Du verre, partout, accommodé à merveille avec la brique historique. Les deux matières cohabitent sur les façades d’immenses bureaux aux courbes illogiques, penchés au sommet d’immeubles étroits en leur base et s’élargissant au fil de leur ascension. Comme une réponse moderne aux maisons à colombage qu’on voit dans les cités médiévales, dont chaque étage se décalait de quelques centimètres au-dessus de la rue. Certains bâtiments de Nottingham m’avaient laissé la même impression de combinaison réussie.
Je ne saurais pas retrouver quelles ont été mes premières surprises à Londres, avant d’en devenir un habitant temporaire il y a quelques années. Je sais ce que j’en ai retenu après coup : la solitude malgré le rythme ; la densité malgré le mouvement, l’extrême sentiment de sollicitation permanente à la misère sexuelle.
J’aimerais ne pas oublier l’empreinte initiale de Manchester, tellement inverse a priori. Ce que la ville va me faire ressentir, progressivement ; de quelle manière ma vision de la ville va évoluer d’un séjour à l’autre, quelques jours chaque semaine.

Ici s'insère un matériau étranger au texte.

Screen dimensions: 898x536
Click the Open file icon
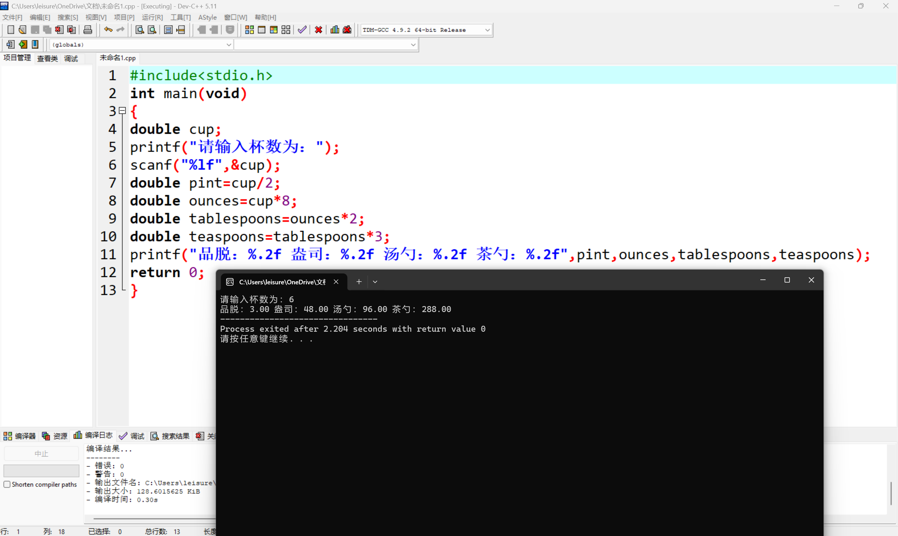click(22, 30)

Ici, de nombreux magasins portent une couche de verre devant leur façade naturelle, maintenue par un système de tampons et d’acier. Une vitrine de vitrines. Mais ça n’a pas l’air faux, ou fabriqué ; on dirait plutôt que ces grands panneaux vitrés ont été posés avec délicatesse par des architectes soucieux et attentionnés, empathiques. J’apprends que la ville a été victime d'un attentat de l'IRA en 1996, et que ces façades en verre ont été déposées au cours de la reconstruction.
Quand je demande à des Mancuniens si cet attentat fut un traumatisme pour la ville, ils me répondent que c’est ce qui pouvait lui arriver de mieux. Un sens de la résilience qu’explique l’absence de victimes à l’époque ; des blessés par centaines, mais aucune autre mort à déplorer que celle d’un centre commercial moribond.